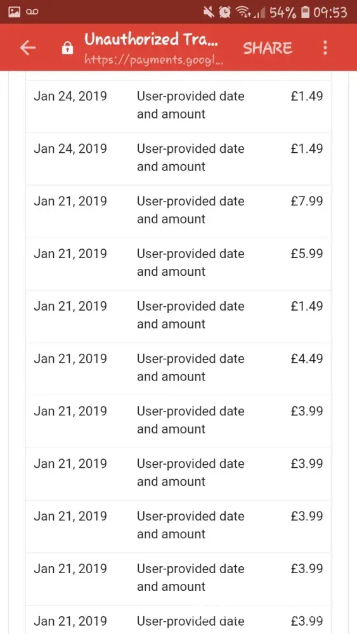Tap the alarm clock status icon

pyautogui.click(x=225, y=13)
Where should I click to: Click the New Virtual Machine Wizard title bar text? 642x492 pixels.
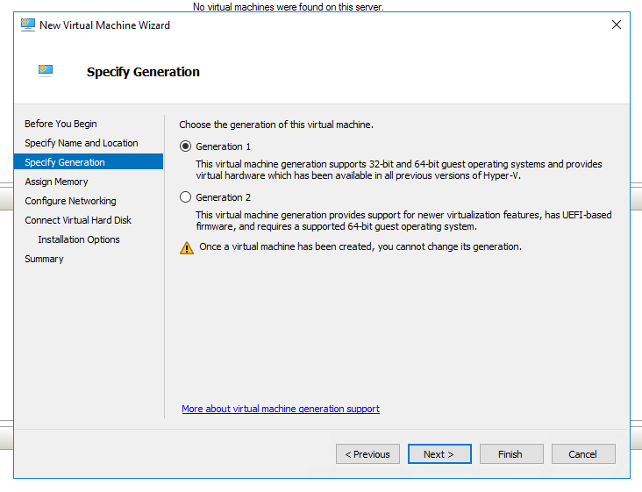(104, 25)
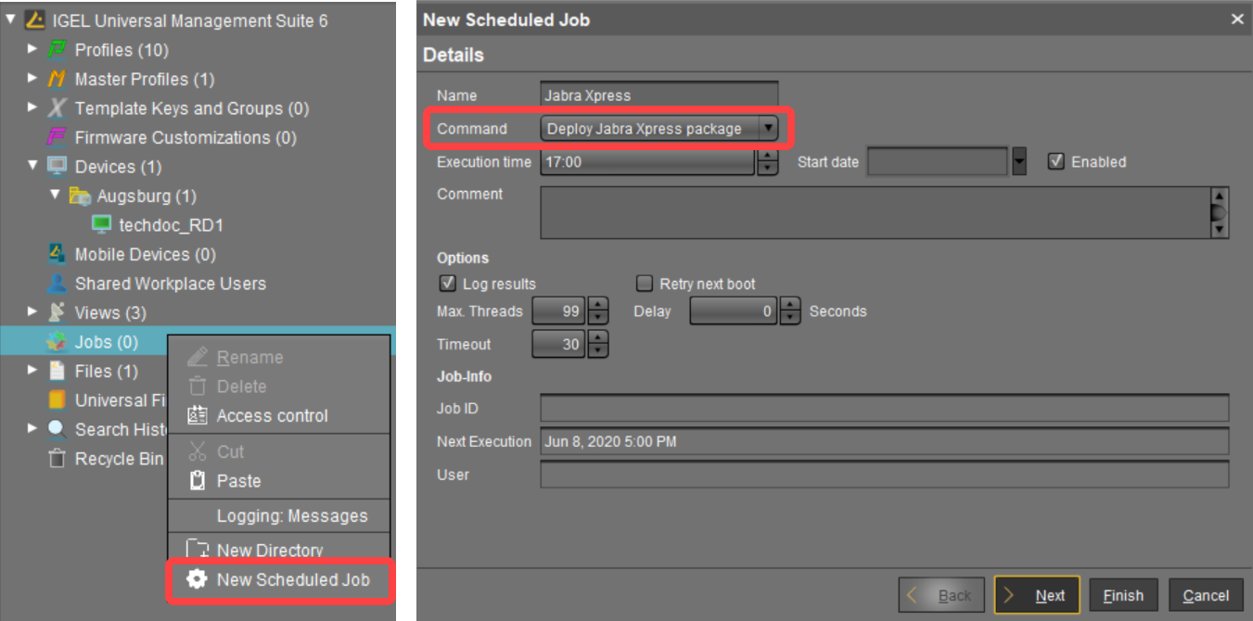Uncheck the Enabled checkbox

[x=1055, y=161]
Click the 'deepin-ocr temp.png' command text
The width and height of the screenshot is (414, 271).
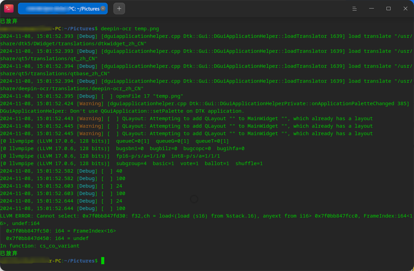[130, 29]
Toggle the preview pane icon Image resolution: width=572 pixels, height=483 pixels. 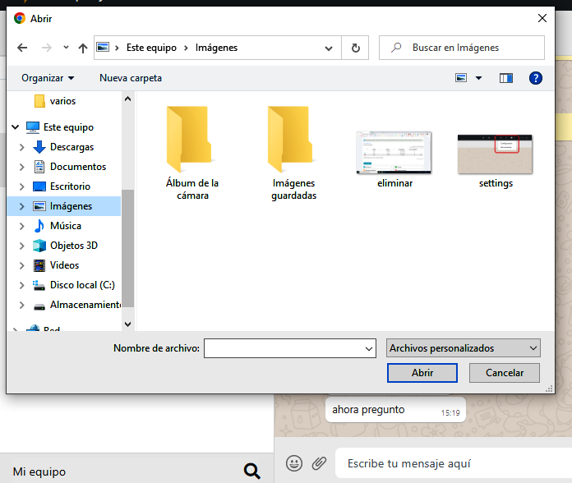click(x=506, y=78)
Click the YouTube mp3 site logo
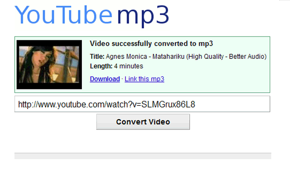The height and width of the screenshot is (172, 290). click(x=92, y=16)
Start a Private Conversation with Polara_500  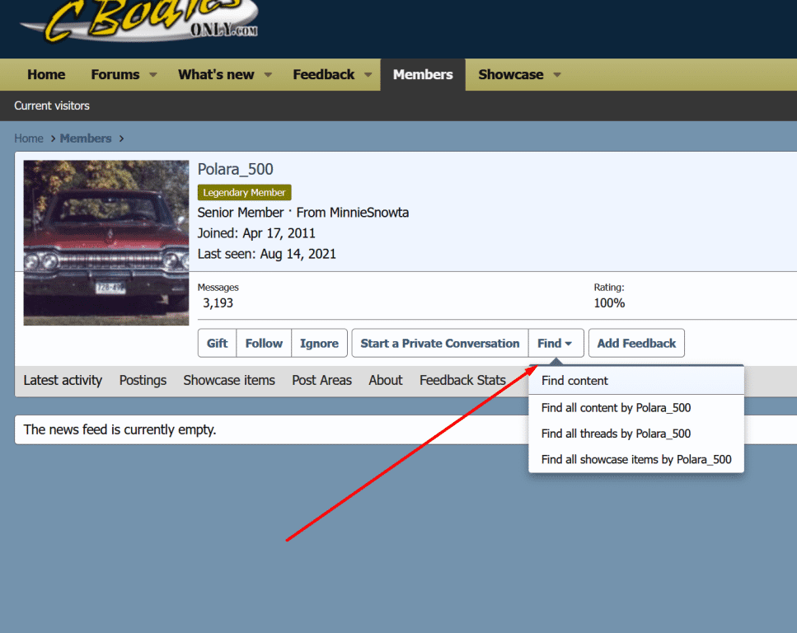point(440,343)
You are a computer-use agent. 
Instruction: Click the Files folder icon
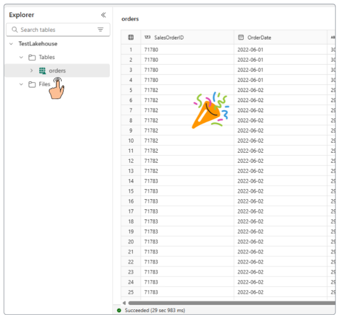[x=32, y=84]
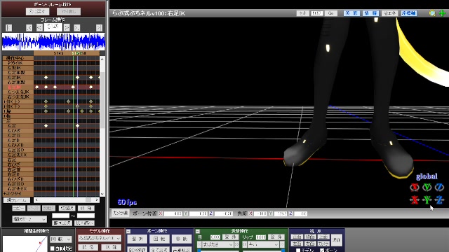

==

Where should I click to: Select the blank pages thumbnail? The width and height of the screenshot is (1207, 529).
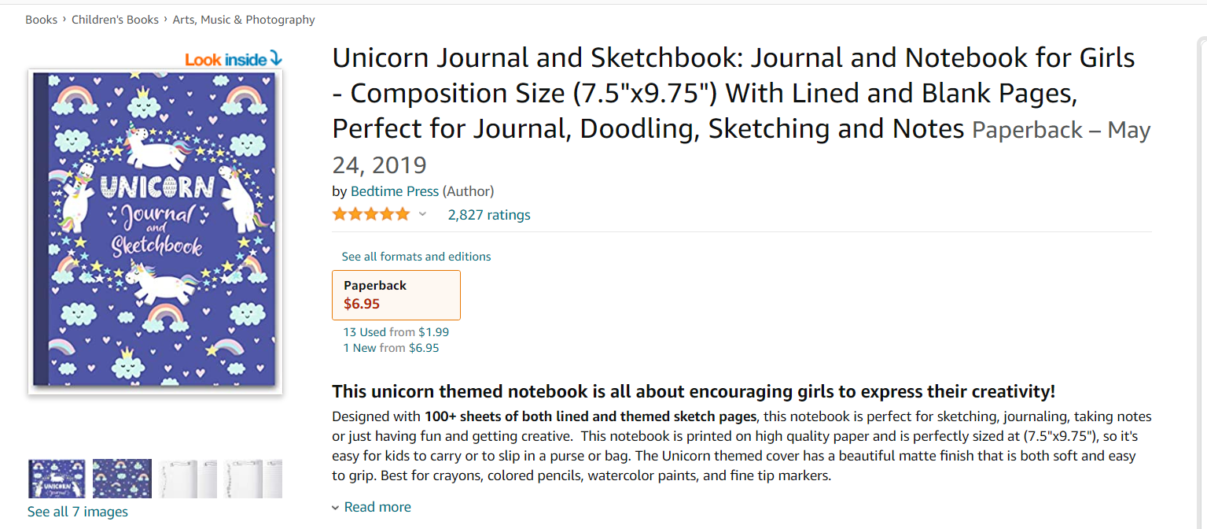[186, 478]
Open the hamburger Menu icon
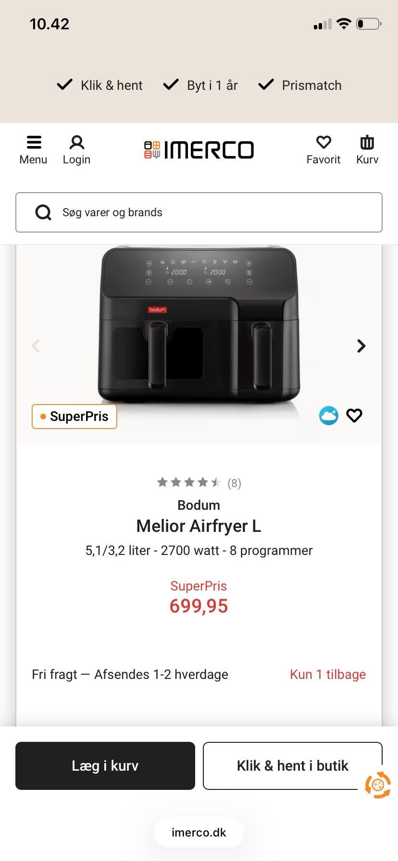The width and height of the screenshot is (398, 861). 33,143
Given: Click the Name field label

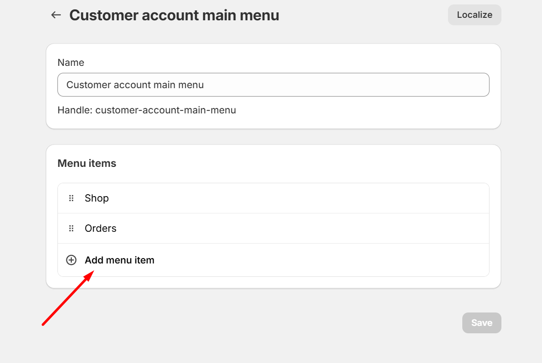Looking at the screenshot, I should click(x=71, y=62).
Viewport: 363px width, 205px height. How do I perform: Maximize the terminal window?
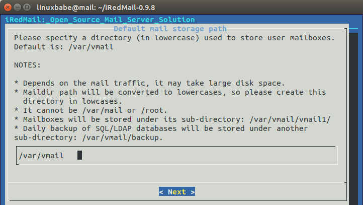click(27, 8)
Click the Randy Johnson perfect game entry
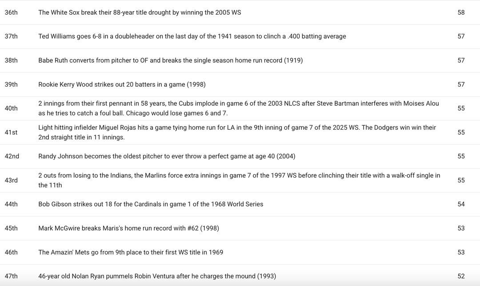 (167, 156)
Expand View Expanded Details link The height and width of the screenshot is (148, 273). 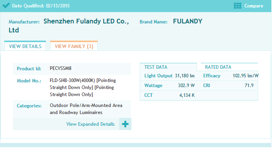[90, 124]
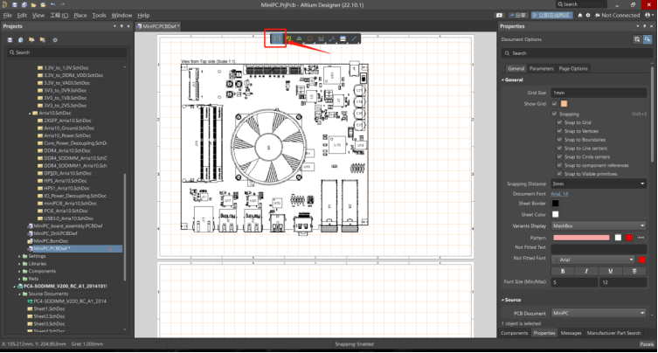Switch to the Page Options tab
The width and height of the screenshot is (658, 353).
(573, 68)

--

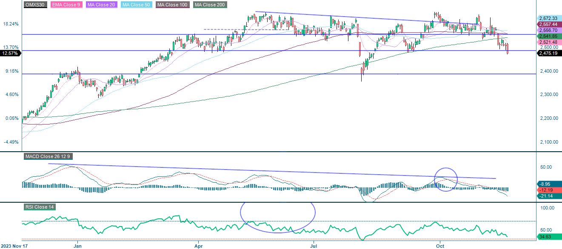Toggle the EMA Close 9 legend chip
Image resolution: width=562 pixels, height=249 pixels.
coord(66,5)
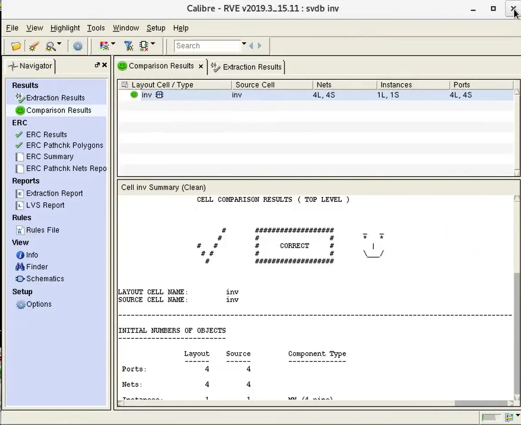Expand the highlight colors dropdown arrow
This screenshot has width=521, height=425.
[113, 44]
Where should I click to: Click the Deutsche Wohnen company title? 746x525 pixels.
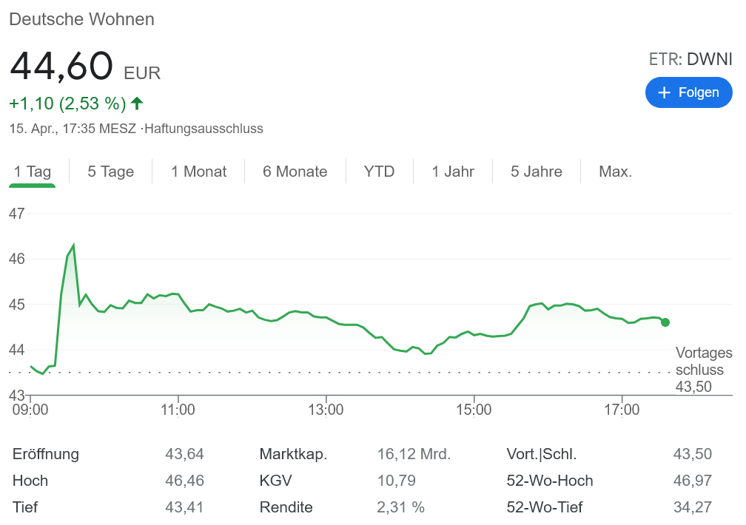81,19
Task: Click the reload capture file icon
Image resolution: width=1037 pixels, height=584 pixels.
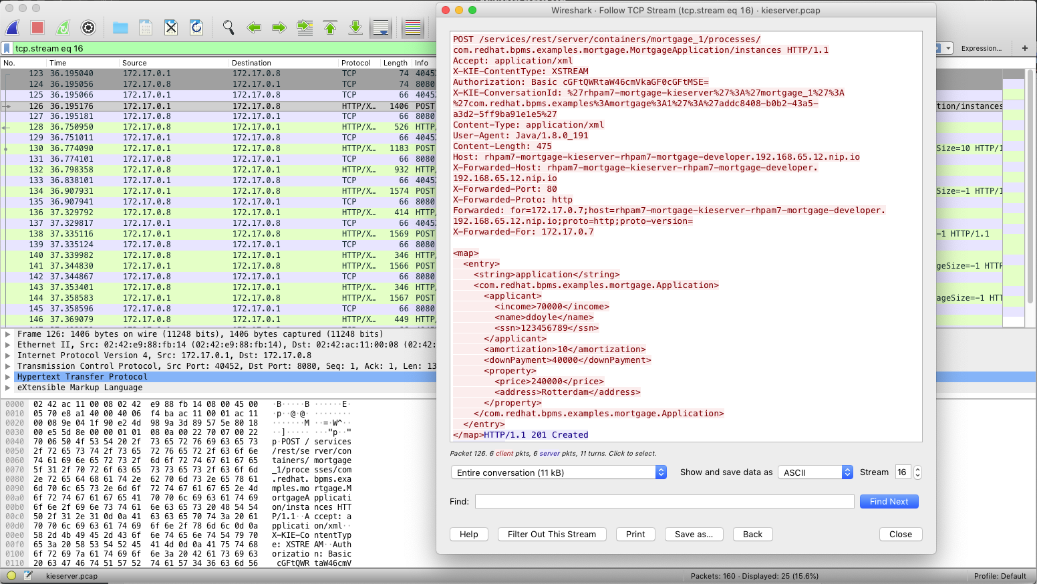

The problem - The answer is the lines above between the line holding "Task: Click the reload capture file icon" and the line holding "Image resolution: width=1037", inclusive, each written out exactly, and no others.

Exercise response -
Task: Click the reload capture file icon
Image resolution: width=1037 pixels, height=584 pixels.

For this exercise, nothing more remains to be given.